Work to be completed:
Every line of the records below that holds the word "computer" should be copied out.
══════════════════════════════
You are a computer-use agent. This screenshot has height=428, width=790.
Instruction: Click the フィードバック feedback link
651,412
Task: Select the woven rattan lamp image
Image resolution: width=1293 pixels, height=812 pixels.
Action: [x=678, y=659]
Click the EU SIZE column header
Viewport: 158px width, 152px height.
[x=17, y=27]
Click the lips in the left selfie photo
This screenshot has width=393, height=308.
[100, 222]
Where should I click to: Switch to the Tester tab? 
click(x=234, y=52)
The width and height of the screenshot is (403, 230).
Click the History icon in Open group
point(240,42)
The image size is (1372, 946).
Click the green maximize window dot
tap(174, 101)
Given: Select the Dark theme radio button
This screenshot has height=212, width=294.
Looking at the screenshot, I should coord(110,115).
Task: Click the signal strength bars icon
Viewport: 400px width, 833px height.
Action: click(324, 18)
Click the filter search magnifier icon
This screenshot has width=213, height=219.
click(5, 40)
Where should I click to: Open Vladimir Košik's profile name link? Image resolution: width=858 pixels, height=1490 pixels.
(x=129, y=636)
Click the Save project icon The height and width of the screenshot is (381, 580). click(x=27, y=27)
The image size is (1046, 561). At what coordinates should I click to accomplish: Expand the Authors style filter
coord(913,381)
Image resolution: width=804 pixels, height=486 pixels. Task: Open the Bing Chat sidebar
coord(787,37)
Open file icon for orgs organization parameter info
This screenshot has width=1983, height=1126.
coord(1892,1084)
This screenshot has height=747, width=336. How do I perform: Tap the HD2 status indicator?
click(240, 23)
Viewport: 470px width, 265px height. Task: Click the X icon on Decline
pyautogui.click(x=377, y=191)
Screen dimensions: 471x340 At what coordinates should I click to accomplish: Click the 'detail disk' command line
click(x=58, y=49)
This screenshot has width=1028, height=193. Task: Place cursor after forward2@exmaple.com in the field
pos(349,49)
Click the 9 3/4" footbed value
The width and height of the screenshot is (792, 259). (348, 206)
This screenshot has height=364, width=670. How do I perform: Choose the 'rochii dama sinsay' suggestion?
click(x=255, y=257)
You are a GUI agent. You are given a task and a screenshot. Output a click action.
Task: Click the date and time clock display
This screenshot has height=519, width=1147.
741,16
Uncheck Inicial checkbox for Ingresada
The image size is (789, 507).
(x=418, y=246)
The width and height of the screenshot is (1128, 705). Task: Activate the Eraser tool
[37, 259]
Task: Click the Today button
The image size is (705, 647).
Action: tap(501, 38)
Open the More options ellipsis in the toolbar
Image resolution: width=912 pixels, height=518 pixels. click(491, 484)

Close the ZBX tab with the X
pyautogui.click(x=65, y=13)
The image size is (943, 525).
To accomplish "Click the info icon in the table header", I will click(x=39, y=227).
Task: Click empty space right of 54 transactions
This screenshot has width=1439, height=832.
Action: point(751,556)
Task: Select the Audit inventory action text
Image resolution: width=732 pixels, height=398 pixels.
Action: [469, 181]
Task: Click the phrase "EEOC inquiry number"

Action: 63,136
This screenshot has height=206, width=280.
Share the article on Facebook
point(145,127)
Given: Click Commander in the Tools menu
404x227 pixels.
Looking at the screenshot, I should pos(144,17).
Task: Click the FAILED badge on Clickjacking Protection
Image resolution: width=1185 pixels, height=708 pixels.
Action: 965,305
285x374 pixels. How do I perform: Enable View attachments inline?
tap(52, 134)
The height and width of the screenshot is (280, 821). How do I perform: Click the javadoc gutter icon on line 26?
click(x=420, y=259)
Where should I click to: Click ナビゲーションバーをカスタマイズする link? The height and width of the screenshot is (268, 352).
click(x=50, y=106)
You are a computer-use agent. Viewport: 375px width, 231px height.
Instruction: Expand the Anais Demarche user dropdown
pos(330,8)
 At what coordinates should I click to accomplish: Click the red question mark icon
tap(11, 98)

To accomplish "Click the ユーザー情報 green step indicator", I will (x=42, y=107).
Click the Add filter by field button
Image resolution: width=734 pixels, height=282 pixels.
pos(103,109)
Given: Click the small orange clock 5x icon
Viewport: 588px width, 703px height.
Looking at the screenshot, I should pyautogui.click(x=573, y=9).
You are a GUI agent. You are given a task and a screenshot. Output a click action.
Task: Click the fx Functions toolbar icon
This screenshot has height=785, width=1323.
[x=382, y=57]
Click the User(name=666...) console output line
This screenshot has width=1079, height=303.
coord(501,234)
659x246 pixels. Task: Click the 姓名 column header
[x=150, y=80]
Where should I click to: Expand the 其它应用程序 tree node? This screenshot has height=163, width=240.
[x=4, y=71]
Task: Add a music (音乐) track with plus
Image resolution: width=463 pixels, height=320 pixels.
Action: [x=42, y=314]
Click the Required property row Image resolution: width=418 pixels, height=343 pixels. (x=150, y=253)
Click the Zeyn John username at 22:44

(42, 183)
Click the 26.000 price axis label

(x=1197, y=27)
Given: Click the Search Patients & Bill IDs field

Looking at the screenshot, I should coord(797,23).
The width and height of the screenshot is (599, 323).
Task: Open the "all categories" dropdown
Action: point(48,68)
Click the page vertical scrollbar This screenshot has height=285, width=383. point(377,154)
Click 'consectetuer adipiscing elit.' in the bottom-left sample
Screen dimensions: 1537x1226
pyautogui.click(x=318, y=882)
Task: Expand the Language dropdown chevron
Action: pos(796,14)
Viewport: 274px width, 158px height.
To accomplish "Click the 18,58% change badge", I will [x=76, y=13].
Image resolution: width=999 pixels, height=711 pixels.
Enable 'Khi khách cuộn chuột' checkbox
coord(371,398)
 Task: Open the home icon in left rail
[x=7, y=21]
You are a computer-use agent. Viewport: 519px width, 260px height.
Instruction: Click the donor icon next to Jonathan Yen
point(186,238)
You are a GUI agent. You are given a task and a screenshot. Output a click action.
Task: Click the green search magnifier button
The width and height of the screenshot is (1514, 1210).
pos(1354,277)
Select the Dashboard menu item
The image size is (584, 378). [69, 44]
══════════════════════════════
Problem solution:
You are a computer-use agent. This screenshot has height=428, width=790.
You are a computer-use agent. Viewport: 375px width, 231px height.
You are a computer-use agent. Viewport: 519px width, 260px height.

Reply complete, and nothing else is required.